## WHAT IS NEEDED
Your answer should be the exact lines of the data below from the one containing "Image resolution: width=861" through the one containing "The width and height of the screenshot is (1176, 1011)."; please include nothing else.

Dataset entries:

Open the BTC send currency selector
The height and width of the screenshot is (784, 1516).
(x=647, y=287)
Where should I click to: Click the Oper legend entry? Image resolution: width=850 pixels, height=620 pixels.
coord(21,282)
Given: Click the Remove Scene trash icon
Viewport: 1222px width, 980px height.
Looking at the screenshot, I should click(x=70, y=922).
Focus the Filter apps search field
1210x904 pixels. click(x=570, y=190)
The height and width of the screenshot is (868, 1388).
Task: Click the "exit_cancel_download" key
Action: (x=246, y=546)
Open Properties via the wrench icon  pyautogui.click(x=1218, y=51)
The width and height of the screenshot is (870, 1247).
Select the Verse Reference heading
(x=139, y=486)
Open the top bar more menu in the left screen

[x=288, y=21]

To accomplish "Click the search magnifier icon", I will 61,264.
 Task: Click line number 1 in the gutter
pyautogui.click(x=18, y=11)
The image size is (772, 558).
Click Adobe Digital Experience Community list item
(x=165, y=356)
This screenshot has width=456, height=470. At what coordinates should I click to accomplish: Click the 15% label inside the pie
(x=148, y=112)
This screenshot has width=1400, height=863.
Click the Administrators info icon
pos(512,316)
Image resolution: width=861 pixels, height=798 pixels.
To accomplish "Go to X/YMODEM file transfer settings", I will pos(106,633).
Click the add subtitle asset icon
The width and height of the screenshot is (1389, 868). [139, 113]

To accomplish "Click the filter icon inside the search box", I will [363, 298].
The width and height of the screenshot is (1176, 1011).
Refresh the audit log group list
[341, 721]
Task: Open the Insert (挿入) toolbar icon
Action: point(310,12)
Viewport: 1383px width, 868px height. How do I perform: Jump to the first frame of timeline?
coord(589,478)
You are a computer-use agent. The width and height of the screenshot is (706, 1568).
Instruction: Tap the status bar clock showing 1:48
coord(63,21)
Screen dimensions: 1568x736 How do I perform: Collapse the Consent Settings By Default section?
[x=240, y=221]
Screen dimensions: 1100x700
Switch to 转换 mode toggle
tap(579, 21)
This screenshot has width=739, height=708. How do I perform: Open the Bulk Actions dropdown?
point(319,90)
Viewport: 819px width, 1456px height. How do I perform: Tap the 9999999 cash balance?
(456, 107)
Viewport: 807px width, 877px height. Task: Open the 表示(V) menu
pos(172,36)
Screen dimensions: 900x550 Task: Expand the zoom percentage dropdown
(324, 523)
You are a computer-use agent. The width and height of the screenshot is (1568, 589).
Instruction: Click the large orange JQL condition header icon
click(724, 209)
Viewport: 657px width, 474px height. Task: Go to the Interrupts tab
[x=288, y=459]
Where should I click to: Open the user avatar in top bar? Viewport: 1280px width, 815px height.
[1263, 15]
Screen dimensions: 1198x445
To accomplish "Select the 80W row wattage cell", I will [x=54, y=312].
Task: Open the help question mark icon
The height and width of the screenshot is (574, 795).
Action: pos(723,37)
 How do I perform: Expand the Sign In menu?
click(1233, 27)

## TASK RESULT
Image resolution: width=861 pixels, height=798 pixels.
To accomplish "Go to X/YMODEM file transfer settings", I will pos(106,633).
Click the add subtitle asset icon
The width and height of the screenshot is (1389, 868). [139, 113]

To accomplish "Click the filter icon inside the search box", I will [363, 298].
The width and height of the screenshot is (1176, 1011).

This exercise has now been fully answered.